:: Input material ::
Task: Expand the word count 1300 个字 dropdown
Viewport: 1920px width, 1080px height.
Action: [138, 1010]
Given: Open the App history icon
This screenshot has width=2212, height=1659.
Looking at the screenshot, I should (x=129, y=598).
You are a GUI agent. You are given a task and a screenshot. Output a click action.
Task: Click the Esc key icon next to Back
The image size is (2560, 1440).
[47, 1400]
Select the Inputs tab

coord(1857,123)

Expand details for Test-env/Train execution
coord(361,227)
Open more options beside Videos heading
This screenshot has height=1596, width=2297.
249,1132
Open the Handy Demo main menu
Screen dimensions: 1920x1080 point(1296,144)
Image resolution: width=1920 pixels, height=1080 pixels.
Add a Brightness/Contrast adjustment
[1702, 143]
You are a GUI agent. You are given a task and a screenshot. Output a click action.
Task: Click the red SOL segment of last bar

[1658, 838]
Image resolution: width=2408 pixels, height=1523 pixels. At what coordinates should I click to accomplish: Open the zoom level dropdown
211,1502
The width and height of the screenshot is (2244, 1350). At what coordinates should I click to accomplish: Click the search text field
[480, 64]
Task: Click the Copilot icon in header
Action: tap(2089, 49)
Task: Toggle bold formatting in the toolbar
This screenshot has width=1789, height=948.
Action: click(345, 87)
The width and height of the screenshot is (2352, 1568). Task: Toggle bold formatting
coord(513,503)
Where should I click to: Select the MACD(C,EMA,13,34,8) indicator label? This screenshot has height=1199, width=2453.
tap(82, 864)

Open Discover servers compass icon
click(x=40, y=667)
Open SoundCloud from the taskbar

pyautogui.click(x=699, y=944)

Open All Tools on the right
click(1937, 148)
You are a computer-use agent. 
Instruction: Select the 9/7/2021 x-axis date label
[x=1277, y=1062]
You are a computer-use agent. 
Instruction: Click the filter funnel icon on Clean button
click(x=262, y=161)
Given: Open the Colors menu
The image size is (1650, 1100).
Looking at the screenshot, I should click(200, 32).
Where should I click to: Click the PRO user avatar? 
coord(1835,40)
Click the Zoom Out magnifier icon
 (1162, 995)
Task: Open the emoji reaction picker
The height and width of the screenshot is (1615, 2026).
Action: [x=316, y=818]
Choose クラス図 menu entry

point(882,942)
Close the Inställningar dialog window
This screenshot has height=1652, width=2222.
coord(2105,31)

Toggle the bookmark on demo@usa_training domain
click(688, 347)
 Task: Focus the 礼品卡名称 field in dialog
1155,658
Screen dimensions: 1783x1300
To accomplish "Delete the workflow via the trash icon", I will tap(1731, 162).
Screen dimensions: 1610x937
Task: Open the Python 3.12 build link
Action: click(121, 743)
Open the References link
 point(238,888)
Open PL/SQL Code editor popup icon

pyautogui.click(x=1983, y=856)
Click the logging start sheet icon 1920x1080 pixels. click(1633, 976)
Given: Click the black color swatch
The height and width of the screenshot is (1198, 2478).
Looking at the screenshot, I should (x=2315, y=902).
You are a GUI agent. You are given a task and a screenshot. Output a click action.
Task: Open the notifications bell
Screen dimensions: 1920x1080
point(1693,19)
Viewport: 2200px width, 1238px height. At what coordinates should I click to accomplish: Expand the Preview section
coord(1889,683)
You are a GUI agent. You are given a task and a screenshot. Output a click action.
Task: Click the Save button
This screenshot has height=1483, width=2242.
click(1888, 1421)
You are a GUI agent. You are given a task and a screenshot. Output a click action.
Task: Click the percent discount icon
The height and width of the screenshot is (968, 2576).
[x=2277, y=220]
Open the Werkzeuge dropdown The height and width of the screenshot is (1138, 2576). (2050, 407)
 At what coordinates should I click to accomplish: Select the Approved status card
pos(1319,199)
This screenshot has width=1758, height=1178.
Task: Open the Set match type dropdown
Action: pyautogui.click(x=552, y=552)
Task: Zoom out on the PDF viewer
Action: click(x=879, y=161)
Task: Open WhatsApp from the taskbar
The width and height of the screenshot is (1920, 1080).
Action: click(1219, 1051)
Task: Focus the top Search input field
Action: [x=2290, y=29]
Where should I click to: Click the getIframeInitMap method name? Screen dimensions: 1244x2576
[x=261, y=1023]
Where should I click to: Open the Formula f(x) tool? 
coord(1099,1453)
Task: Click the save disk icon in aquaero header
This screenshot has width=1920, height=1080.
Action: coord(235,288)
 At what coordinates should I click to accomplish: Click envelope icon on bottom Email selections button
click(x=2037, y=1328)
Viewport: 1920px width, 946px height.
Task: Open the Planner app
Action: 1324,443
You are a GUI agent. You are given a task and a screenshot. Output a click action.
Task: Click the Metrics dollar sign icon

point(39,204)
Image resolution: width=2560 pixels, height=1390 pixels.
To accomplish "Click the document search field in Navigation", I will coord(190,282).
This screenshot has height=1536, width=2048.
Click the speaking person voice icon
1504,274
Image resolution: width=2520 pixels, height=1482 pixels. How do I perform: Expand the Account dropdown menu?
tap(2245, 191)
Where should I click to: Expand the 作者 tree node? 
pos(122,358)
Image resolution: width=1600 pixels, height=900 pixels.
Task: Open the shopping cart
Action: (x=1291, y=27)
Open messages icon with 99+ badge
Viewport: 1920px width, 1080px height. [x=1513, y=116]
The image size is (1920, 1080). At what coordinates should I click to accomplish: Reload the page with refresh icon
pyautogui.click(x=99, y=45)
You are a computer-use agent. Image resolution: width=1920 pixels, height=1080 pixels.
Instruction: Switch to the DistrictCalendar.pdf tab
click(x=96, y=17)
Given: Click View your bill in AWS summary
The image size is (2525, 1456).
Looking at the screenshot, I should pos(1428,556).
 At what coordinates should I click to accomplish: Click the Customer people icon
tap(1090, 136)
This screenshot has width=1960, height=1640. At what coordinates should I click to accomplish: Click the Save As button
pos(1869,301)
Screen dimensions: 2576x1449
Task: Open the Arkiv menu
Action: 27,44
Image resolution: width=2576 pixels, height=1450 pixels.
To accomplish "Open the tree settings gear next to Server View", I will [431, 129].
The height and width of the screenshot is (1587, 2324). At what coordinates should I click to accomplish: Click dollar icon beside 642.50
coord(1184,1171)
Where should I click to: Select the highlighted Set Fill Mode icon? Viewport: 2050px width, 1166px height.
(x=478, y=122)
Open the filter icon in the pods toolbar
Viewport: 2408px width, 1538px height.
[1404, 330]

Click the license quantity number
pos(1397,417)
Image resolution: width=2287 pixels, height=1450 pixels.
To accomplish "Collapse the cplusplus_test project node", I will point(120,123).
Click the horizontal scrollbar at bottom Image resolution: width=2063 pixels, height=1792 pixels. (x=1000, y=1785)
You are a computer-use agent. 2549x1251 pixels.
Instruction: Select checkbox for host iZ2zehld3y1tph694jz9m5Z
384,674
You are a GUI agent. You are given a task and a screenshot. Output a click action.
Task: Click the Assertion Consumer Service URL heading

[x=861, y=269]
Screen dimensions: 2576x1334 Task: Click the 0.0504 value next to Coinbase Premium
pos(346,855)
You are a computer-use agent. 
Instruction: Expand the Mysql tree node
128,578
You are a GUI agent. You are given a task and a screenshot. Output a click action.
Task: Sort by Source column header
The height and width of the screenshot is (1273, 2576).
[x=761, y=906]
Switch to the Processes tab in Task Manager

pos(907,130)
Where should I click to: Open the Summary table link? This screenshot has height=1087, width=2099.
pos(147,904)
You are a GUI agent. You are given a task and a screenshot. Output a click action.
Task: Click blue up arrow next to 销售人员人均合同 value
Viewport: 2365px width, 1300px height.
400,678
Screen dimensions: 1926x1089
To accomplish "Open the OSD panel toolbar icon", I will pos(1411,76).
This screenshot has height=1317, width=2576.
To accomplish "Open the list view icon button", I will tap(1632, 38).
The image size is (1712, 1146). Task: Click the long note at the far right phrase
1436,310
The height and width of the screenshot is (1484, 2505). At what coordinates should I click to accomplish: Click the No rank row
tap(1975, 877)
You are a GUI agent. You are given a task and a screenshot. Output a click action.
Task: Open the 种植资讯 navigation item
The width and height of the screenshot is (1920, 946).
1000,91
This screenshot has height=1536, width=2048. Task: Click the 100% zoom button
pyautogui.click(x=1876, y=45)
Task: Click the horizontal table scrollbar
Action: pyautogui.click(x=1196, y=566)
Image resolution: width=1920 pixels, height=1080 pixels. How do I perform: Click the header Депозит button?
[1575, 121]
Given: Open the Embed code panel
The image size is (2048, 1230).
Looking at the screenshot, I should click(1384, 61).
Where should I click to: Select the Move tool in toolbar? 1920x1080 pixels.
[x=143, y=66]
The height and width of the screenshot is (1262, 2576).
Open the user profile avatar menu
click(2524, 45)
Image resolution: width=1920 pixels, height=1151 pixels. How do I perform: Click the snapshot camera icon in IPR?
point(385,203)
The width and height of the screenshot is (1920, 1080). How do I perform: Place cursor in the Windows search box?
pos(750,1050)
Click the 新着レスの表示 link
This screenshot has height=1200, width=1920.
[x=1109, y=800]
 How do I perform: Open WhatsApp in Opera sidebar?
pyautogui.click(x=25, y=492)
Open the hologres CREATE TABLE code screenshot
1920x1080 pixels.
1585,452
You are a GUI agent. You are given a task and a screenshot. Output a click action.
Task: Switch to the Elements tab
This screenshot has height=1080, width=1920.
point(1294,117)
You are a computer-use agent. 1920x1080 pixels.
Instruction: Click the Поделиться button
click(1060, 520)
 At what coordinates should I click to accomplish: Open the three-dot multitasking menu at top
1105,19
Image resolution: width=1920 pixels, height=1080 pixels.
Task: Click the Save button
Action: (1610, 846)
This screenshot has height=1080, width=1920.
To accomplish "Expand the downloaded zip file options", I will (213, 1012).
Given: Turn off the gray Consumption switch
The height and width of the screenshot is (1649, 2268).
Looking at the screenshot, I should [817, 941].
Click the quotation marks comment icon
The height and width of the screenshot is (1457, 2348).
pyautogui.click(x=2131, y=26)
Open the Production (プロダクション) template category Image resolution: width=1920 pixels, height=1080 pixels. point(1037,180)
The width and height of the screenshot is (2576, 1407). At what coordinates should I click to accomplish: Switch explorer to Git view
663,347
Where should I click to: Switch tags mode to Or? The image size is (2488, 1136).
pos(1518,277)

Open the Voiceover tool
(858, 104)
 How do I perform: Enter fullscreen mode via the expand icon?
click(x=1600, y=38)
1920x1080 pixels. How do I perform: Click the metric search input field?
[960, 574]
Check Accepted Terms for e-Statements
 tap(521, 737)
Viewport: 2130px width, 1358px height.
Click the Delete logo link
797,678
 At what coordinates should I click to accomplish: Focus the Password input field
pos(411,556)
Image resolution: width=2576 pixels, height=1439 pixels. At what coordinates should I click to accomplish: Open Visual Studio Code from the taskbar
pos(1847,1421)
:::
:: Work order ::
Write out only the final block of lines, starting at the line with "1920x1080 pixels. How" and running to the end of the material.

:: Finished task ::
1920x1080 pixels. How do I perform: Click the metric search input field?
[960, 574]
Check Accepted Terms for e-Statements
 tap(521, 737)
Viewport: 2130px width, 1358px height.
Click the Delete logo link
797,678
 At what coordinates should I click to accomplish: Focus the Password input field
pos(411,556)
Image resolution: width=2576 pixels, height=1439 pixels. At what coordinates should I click to accomplish: Open Visual Studio Code from the taskbar
pos(1847,1421)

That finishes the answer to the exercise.